For the ninth year in a row, the European Commission has published its annual Education and Training Monitor, which analyses the evolution of education and training in the EU and its Member States, as well as presents strategies on how the education systems could contribute to society and the labour market. 

According to a press release issued by the European Commission, this year, the Monitor is focused on teaching and learning in the digital age, especially after seeing the importance of digital solutions on teaching and learning during the Corona pandemic, Erudera College News reports.

Regarding this issue, the Commissioner for Innovation, Research, Culture, Education and Youth Mariya Gabriel expressed delight that digital education will be the focus of Education and Training Monitor this year, claiming that they are committed to increasing digital literacy in Europe because it is necessary to make big changes in digital education.

“Just recently the Commission proposed a package of initiatives, including the new Digital Education Action Plan 2021-2027, which will strengthen the contribution of education and training to the EU’s recovery from the coronavirus crisis, and help build a green and digital Europe,” she said.
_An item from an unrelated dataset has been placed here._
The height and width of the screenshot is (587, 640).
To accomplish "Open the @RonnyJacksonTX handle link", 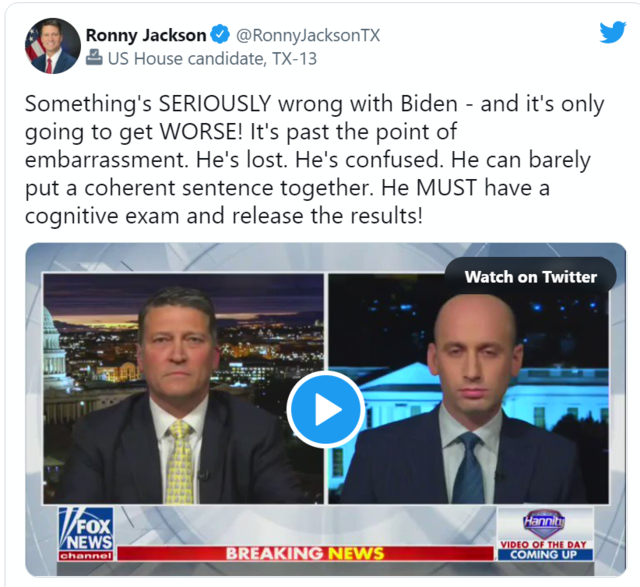I will tap(308, 36).
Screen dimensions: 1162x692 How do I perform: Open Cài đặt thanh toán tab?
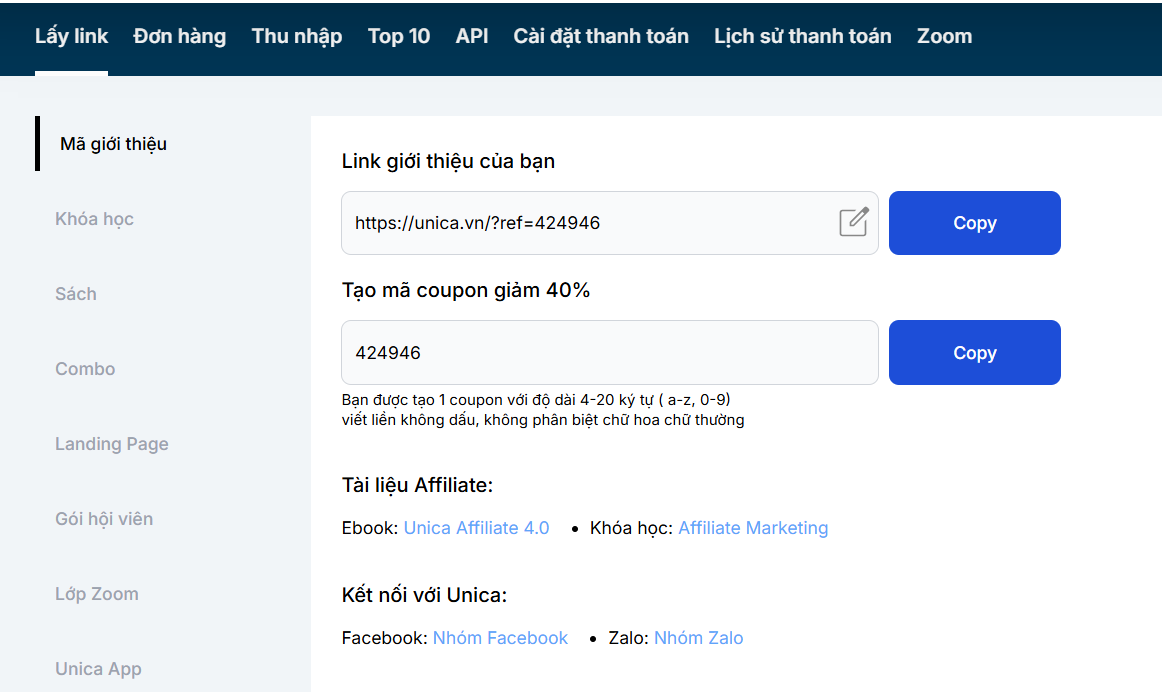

Despite the investments of member states in digital infrastructure for education and training in recent years, the survey has revealed that a lot of people do not possess enough digital skills.
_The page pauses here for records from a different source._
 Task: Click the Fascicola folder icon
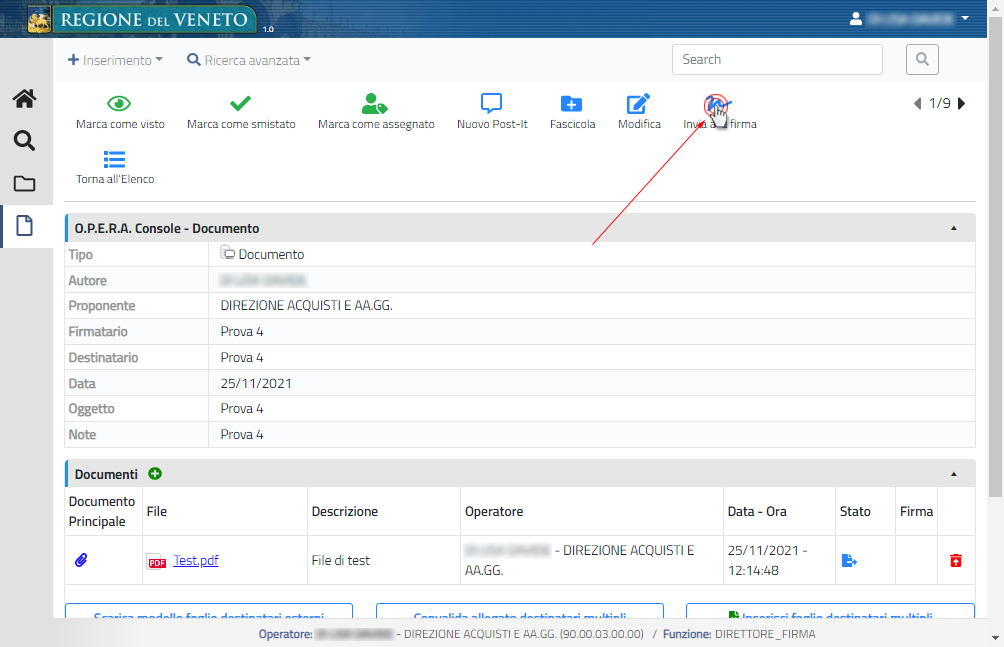click(x=571, y=104)
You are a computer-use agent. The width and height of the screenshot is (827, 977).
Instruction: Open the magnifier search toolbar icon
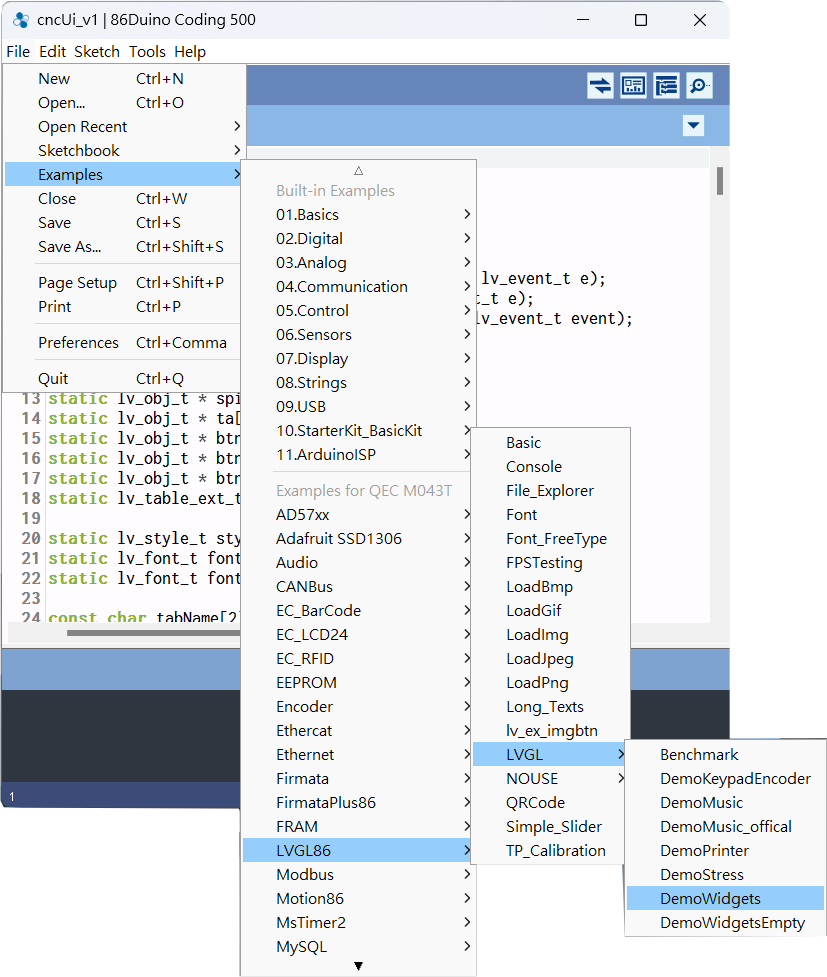click(699, 85)
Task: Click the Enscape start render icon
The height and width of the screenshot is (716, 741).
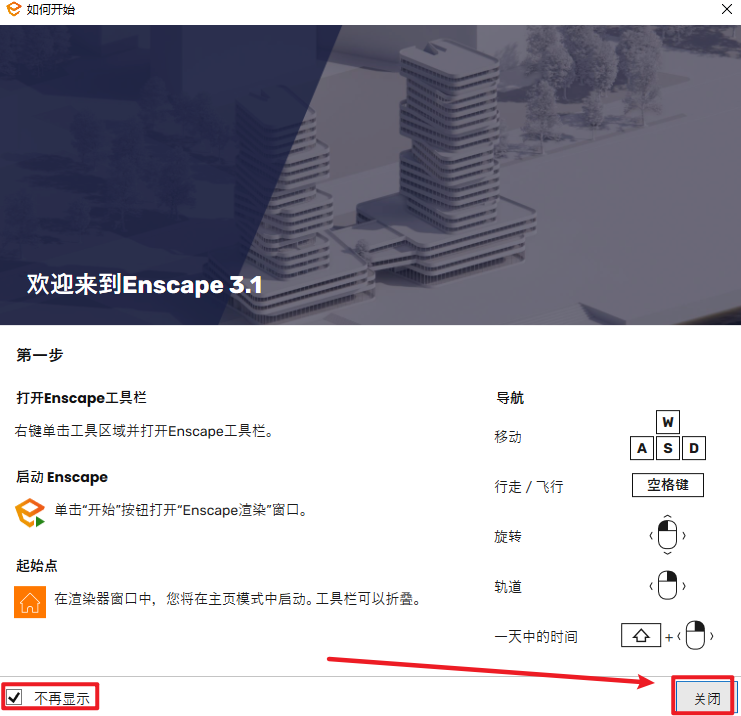Action: (x=30, y=512)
Data has shown that in all the surveyed countries, more than 15 per cent of pupils do not have sufficient digital skills. Whereas, another evidence from OECD shows that lower secondary teachers across  EU countries on rare occasions receive training on the use of information and communication technology for teaching.

In the annual Commission’s assessment on how European Union’s education systems are dealing with challenges in education, progress has been noted in reducing early school leaving, and increasing engagement in all education sectors, starting from early childhood to tertiary education.

Among others, the Monitor also highlights the challenge of helping youngsters gain the basic skills, as around one in five 15 year-olds is showing lower levels of competence in reading, math and science.

“Given the impact of socio-economic background on pupils’ performance in basic and digital skills, it is critical to tackle disadvantages in education and training, and to reduce the digital divide among pupils,” the press release reads.

According to Monitor’s latest data, the EU member states have kept the public spending on education at around 10 per cent of the total public spending.